On average, the cost of most basic plate ingredients was lowest in 2020 and 2021. When the cost of the protein sources was compared per weight, chambo was the most expensive protein source followed by chicken, beef, pork and goat. Brown beans were the cheapest protein source per weight. In general, while the costs of the other protein sources fluctuated over the years, the cost of chambo was highest in 2017 and lowest in 2020 (Table 2).

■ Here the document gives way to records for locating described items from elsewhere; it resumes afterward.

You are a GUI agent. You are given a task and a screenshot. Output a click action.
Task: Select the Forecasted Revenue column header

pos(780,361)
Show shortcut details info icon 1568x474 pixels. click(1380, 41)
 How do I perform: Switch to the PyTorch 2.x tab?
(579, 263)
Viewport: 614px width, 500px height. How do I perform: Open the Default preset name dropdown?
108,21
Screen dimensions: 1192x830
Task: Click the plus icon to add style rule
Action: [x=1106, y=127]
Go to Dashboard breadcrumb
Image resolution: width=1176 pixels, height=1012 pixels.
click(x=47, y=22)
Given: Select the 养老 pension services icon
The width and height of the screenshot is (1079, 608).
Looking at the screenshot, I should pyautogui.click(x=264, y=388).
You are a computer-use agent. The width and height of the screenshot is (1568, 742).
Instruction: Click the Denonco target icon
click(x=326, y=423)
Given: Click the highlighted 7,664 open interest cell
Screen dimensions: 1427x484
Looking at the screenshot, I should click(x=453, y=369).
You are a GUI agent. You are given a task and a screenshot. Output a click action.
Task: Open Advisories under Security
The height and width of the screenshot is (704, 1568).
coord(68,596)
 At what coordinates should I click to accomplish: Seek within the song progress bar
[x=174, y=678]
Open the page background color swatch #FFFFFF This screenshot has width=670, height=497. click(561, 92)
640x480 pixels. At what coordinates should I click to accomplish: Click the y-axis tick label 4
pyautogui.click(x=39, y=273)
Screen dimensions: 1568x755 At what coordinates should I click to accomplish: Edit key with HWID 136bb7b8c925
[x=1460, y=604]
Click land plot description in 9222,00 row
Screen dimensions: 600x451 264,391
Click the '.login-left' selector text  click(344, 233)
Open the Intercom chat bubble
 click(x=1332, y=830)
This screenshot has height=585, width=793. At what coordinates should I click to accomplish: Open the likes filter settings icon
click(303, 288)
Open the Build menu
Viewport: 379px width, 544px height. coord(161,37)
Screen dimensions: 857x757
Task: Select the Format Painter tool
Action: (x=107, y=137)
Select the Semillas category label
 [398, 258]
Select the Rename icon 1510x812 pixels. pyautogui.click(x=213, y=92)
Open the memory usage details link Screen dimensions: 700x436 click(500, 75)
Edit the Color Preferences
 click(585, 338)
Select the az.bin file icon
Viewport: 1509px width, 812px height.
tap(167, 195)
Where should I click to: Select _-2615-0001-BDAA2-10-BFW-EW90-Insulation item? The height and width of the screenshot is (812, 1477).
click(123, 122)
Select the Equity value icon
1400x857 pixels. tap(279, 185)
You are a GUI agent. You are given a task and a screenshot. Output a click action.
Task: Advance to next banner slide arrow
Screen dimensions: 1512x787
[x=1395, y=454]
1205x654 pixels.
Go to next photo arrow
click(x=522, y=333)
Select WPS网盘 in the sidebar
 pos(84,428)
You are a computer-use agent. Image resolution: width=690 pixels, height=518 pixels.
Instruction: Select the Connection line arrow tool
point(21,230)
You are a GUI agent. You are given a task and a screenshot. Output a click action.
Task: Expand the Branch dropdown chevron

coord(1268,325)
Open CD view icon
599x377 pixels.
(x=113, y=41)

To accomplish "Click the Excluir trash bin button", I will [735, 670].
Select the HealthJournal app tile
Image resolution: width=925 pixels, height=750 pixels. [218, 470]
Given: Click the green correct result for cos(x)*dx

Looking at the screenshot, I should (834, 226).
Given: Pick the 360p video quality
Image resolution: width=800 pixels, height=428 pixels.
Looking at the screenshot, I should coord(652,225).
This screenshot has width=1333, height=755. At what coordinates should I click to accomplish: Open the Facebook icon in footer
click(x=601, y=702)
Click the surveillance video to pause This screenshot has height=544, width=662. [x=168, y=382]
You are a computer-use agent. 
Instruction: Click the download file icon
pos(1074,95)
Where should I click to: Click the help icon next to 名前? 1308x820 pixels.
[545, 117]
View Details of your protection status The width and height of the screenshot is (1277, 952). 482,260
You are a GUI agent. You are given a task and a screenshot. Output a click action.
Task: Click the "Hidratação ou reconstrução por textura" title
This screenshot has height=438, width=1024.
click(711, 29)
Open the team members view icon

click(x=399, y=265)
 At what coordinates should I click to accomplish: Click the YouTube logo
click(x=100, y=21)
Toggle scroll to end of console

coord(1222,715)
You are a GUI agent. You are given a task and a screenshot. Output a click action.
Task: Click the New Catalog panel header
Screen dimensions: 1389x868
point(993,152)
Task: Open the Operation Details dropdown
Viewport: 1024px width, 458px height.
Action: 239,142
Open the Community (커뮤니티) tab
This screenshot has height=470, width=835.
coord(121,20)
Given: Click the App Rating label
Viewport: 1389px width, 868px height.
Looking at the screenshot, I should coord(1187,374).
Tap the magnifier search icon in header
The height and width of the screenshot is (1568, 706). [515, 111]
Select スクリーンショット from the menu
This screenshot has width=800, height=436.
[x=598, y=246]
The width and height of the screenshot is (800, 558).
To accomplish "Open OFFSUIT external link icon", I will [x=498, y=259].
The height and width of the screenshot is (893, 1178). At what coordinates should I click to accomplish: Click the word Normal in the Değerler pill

Table 3 presents the cost of the basic plate across 5 years. The cost of the basic plate varied over time, albeit slightly, ranging from US$0.51–US$0.62 between 2017 and 2021 (Table 4). Overall, the basic plate was relatively costlier in 2018 and lowest in 2017. Notably, the cost of the basic plate was also fairly low in 2020 relative to what could be expected in a period when the Covid-19 pandemic jump-started a rise in global food prices. The Friedman rank sum test was conducted to determine if the observed variation in ingredient prices across the years was statistically significant. Given a Chi-squared statistic of 6.06 with a corresponding value of p of 0.19 (Table 4), the Friedman rank sum test revealed a lack of sufficient evidence to support the existence of statistically significant differences in the cost of the ingredients over time.
Generally, switching from beans to animal protein sources raised the cost of the plate in all 5 years (Table 4). However, the cost increments varied across individual protein sources and years of analysis. Within the fish category, substituting brown beans with chambo raised the cost of the basic plate considerably higher by a factor ranging between 1.7 and 2 across the years. At the same time, switching to usipa and utaka raised the cost of the basic plate only slightly.
Similar differences could be observed in the meat category. Substituting brown beans with chicken significantly raised the cost of the plate with a factor of 1.44–1.7. Switching from brown beans to goat was relatively cheaper and the cost of the plate increased by a factor in the range 1.39–1.5. Ultimately, the incremental cost on the basic plate upon switching to animal protein sources was highly dependent on the type of animal protein source. In general, chambo was the most expensive protein source per weight followed by chicken (Table 4). Smaller fish like usipa and utaka were the cheapest animal protein sources per weight.
Generally, there were slight changes in the affordability of the basic plate between 2017 and 2021 (Figure 1). With respect to the international poverty line, the cheapest basic plate over the 5 years was approximately half of the FSIPL while the most expensive plate was more than 63% of the FSIPL. Further, with respect to food expenditures, the cheapest basic plate between 2017 and 2021 was 62% of AFEM while the most expensive plate was 76% of the AFEM.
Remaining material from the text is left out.